(Dataset entries)
------------

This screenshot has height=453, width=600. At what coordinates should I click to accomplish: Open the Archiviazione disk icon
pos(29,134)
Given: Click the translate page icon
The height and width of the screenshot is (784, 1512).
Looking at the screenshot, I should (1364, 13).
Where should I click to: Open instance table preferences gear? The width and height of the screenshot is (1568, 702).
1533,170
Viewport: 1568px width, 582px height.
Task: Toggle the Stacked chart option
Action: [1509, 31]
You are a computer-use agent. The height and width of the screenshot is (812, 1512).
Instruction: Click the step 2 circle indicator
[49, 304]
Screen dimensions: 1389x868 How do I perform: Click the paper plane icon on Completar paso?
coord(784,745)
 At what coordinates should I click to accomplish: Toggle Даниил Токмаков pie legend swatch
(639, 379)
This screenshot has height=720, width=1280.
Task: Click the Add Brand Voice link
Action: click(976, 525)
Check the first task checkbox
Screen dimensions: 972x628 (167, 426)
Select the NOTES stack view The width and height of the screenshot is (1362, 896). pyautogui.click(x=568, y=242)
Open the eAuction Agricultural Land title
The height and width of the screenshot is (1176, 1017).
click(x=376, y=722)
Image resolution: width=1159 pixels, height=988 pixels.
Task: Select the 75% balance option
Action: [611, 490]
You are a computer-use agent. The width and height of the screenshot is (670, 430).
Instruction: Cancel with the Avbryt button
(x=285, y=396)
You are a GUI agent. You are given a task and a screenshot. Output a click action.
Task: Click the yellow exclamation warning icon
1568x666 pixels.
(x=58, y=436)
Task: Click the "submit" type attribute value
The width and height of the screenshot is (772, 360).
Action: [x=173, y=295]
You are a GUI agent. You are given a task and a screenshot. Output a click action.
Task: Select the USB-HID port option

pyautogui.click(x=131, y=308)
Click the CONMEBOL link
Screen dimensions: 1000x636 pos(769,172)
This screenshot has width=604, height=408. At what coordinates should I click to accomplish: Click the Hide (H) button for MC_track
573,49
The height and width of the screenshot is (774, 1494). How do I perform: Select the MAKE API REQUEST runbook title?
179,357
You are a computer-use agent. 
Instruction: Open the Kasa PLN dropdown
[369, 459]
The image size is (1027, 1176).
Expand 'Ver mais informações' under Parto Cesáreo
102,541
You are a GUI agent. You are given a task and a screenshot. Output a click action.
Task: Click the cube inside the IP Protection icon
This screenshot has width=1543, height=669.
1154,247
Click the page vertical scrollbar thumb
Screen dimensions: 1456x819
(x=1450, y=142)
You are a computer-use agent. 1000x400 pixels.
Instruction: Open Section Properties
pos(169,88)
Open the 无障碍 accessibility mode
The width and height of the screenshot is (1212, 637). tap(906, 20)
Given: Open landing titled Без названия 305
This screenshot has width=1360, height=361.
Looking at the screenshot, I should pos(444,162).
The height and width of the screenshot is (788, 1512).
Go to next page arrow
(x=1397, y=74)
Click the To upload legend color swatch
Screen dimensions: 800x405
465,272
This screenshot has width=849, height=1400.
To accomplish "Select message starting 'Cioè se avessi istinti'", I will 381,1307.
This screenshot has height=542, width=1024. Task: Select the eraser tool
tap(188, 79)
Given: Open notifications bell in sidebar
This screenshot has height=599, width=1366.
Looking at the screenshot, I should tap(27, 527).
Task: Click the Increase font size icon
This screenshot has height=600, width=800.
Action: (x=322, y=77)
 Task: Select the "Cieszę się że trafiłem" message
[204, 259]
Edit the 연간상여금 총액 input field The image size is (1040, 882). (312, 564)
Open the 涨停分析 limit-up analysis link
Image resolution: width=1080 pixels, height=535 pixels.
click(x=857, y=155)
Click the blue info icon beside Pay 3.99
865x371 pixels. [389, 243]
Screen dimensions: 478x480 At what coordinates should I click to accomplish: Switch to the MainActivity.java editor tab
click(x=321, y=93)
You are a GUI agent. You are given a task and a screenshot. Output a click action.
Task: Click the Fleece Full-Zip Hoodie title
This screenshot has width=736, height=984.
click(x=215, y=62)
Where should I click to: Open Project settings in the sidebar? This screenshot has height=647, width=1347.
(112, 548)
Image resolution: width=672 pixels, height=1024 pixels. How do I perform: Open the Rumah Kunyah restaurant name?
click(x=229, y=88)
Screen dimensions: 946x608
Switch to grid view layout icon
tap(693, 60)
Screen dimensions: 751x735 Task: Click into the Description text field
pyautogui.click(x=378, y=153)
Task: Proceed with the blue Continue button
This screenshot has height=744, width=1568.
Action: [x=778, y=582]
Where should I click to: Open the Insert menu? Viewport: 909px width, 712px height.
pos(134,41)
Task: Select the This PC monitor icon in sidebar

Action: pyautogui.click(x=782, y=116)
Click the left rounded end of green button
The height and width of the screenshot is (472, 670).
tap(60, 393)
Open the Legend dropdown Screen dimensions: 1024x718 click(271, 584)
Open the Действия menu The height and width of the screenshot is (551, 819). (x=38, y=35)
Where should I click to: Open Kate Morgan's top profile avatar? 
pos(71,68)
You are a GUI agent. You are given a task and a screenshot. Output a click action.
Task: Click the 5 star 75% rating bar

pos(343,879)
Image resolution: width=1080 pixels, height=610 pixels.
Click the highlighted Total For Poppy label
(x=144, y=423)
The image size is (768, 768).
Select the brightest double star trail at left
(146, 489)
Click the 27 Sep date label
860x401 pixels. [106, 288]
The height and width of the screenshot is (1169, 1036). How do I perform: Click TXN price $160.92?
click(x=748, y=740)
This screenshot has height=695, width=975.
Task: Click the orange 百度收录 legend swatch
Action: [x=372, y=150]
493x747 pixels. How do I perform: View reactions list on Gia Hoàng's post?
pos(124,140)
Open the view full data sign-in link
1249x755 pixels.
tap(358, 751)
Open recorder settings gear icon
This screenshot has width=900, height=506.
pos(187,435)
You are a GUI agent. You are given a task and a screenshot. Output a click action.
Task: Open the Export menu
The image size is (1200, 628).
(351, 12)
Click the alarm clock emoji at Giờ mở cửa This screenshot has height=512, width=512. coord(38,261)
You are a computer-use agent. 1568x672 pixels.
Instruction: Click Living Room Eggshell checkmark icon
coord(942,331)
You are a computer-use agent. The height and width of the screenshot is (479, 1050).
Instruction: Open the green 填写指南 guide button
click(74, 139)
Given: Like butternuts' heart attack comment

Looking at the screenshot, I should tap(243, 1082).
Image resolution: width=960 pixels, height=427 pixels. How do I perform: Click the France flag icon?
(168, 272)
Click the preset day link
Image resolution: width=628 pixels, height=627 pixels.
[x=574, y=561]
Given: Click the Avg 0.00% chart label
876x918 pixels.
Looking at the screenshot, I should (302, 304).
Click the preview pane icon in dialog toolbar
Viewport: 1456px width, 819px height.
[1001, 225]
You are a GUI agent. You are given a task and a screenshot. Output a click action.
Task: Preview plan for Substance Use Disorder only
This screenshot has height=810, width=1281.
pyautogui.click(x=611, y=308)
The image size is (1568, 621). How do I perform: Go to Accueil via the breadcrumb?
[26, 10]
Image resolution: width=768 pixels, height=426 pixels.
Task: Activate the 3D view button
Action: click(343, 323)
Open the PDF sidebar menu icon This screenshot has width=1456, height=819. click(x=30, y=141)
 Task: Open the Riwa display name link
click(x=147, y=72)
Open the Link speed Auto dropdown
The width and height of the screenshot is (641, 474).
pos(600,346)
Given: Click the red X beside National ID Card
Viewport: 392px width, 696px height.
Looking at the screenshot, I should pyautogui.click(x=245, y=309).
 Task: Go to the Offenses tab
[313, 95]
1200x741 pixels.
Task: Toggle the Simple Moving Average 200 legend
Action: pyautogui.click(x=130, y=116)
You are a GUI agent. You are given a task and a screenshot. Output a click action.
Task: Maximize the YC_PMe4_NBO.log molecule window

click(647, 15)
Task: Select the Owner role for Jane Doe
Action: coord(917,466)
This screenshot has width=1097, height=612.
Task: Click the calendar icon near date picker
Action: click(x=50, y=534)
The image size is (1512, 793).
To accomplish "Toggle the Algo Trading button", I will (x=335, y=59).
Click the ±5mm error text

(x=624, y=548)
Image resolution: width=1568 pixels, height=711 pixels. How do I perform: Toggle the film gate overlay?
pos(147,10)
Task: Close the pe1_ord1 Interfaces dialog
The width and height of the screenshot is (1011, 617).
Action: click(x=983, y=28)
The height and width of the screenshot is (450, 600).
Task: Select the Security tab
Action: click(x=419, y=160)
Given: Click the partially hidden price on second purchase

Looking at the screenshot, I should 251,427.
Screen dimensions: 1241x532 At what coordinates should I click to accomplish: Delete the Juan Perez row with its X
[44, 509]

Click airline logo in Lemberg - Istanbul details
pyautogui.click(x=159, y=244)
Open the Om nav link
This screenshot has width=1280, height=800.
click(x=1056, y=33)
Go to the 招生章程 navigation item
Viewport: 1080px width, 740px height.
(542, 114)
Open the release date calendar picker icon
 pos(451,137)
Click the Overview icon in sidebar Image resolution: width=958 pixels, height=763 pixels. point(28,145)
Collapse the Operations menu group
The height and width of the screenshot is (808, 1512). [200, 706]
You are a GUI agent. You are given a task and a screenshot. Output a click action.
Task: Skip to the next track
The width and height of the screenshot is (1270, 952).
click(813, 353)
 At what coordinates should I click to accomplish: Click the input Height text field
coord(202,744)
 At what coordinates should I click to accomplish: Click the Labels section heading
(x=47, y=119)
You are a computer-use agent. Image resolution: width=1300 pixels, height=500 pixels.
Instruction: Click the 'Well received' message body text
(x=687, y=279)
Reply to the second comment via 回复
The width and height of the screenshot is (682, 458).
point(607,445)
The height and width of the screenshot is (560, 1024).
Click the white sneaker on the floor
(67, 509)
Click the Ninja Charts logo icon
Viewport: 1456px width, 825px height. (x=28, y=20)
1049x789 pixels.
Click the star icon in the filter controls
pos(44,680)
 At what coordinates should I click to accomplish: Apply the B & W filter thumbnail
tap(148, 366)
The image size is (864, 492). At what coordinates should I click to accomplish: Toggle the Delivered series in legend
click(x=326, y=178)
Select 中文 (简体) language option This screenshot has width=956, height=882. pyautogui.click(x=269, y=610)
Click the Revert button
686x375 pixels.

------------

### The problem
Only lines with the word "will" go in the answer. Take them all from the entries above.

### Completed task
To accomplish "Select message starting 'Cioè se avessi istinti'", I will 381,1307.
To accomplish "Toggle the Algo Trading button", I will (x=335, y=59).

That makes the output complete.